### What the exercise asks
Start at the line with "Screen dimensions: 2400x926" in the records below, stop at the line with "Task: Insert a legend via toolbar icon", and return every line in that span exactly, the two end lines included.

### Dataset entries

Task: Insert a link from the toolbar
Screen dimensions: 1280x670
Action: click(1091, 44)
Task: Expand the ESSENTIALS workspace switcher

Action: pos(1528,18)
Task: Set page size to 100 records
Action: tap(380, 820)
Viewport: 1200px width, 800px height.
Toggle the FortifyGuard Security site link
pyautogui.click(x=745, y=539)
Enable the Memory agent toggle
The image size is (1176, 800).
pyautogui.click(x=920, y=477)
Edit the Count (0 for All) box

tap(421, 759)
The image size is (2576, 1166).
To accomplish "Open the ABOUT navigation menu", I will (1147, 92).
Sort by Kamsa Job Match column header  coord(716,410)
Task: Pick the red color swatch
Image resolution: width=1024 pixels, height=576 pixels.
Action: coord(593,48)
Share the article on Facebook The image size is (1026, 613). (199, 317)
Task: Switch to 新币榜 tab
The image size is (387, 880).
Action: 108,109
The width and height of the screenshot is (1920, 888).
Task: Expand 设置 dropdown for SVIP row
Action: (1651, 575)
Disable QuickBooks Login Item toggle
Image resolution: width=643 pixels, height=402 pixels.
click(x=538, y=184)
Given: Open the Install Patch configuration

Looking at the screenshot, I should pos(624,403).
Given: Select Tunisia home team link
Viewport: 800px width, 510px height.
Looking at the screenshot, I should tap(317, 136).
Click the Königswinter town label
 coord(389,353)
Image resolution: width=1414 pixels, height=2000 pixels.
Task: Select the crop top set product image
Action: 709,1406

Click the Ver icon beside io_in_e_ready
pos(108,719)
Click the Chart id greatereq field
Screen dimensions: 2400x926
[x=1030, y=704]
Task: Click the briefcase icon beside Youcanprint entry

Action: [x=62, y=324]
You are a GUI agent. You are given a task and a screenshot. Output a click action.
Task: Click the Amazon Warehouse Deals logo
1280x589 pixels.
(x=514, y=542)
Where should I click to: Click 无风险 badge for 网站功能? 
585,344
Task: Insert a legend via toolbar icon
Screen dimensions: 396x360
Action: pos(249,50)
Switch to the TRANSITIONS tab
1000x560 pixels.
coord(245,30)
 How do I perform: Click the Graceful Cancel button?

### Task solution
Screen dimensions: 2400x926
[x=1030, y=704]
Task: Click the briefcase icon beside Youcanprint entry

Action: [x=62, y=324]
You are a GUI agent. You are given a task and a screenshot. Output a click action.
Task: Click the Amazon Warehouse Deals logo
1280x589 pixels.
(x=514, y=542)
Where should I click to: Click 无风险 badge for 网站功能? 
585,344
Task: Insert a legend via toolbar icon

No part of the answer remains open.